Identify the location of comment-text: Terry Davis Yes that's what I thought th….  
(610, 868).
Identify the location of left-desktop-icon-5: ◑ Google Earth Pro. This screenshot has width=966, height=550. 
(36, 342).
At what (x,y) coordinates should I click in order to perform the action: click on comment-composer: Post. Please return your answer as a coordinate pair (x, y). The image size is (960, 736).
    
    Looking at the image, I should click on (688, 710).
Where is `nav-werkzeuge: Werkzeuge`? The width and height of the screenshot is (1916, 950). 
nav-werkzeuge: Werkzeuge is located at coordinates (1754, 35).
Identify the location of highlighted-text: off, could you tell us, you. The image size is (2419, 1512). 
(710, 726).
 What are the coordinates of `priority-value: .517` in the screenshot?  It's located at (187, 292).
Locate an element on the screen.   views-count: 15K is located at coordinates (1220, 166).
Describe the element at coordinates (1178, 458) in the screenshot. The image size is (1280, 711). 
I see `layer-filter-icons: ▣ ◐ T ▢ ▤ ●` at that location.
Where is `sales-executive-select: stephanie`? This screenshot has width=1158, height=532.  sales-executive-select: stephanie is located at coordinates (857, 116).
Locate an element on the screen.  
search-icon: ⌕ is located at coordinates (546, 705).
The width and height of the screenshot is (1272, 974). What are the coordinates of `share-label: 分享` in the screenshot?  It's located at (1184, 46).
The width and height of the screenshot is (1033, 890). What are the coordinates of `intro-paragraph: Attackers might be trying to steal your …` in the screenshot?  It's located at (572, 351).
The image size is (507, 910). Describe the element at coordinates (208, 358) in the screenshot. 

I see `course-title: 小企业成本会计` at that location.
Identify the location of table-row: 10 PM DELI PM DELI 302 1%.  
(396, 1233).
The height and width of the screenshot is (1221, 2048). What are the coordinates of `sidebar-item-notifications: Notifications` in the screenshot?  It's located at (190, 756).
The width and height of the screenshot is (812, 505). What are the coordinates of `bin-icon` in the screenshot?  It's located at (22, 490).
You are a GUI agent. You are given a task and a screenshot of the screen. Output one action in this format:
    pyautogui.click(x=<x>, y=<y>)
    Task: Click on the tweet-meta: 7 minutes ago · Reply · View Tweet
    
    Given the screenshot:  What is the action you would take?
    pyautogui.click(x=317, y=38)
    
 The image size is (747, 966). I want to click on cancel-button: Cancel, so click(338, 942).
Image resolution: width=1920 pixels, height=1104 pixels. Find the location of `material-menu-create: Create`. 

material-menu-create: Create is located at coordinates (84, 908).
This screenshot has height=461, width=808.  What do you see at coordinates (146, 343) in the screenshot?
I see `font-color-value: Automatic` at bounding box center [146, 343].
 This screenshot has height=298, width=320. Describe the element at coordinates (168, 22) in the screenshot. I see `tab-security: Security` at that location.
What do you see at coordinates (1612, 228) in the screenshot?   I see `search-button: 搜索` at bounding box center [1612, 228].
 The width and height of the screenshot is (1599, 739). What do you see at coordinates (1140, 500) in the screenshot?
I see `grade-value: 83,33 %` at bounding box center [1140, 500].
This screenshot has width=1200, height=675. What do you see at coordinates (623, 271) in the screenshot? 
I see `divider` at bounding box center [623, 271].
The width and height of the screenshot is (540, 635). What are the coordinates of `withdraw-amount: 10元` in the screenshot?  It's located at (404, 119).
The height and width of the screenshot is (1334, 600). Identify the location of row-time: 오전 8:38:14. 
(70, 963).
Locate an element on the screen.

= = = = =

Copy all of the data above word for word, keeping every line as it appears.

_ANSWER TO THE EXERCISE_.
Identify the location of comment-text: Terry Davis Yes that's what I thought th….  
(610, 868).
Identify the location of left-desktop-icon-5: ◑ Google Earth Pro. This screenshot has width=966, height=550. 
(36, 342).
At what (x,y) coordinates should I click in order to perform the action: click on comment-composer: Post. Please return your answer as a coordinate pair (x, y). The image size is (960, 736).
    
    Looking at the image, I should click on (688, 710).
Where is `nav-werkzeuge: Werkzeuge`? The width and height of the screenshot is (1916, 950). 
nav-werkzeuge: Werkzeuge is located at coordinates (1754, 35).
Identify the location of highlighted-text: off, could you tell us, you. The image size is (2419, 1512). 
(710, 726).
 What are the coordinates of `priority-value: .517` in the screenshot?  It's located at (187, 292).
Locate an element on the screen.   views-count: 15K is located at coordinates (1220, 166).
Describe the element at coordinates (1178, 458) in the screenshot. The image size is (1280, 711). 
I see `layer-filter-icons: ▣ ◐ T ▢ ▤ ●` at that location.
Where is `sales-executive-select: stephanie`? This screenshot has width=1158, height=532.  sales-executive-select: stephanie is located at coordinates (857, 116).
Locate an element on the screen.  
search-icon: ⌕ is located at coordinates (546, 705).
The width and height of the screenshot is (1272, 974). What are the coordinates of `share-label: 分享` in the screenshot?  It's located at (1184, 46).
The width and height of the screenshot is (1033, 890). What are the coordinates of `intro-paragraph: Attackers might be trying to steal your …` in the screenshot?  It's located at (572, 351).
The image size is (507, 910). Describe the element at coordinates (208, 358) in the screenshot. 

I see `course-title: 小企业成本会计` at that location.
Identify the location of table-row: 10 PM DELI PM DELI 302 1%.  
(396, 1233).
The height and width of the screenshot is (1221, 2048). What are the coordinates of `sidebar-item-notifications: Notifications` in the screenshot?  It's located at (190, 756).
The width and height of the screenshot is (812, 505). What are the coordinates of `bin-icon` in the screenshot?  It's located at (22, 490).
You are a GUI agent. You are given a task and a screenshot of the screen. Output one action in this format:
    pyautogui.click(x=<x>, y=<y>)
    Task: Click on the tweet-meta: 7 minutes ago · Reply · View Tweet
    
    Given the screenshot:  What is the action you would take?
    pyautogui.click(x=317, y=38)
    
 The image size is (747, 966). I want to click on cancel-button: Cancel, so click(338, 942).
Image resolution: width=1920 pixels, height=1104 pixels. Find the location of `material-menu-create: Create`. 

material-menu-create: Create is located at coordinates (84, 908).
This screenshot has height=461, width=808.  What do you see at coordinates (146, 343) in the screenshot?
I see `font-color-value: Automatic` at bounding box center [146, 343].
 This screenshot has height=298, width=320. Describe the element at coordinates (168, 22) in the screenshot. I see `tab-security: Security` at that location.
What do you see at coordinates (1612, 228) in the screenshot?   I see `search-button: 搜索` at bounding box center [1612, 228].
 The width and height of the screenshot is (1599, 739). What do you see at coordinates (1140, 500) in the screenshot?
I see `grade-value: 83,33 %` at bounding box center [1140, 500].
This screenshot has width=1200, height=675. What do you see at coordinates (623, 271) in the screenshot? 
I see `divider` at bounding box center [623, 271].
The width and height of the screenshot is (540, 635). What are the coordinates of `withdraw-amount: 10元` in the screenshot?  It's located at (404, 119).
The height and width of the screenshot is (1334, 600). Identify the location of row-time: 오전 8:38:14. 
(70, 963).
Locate an element on the screen.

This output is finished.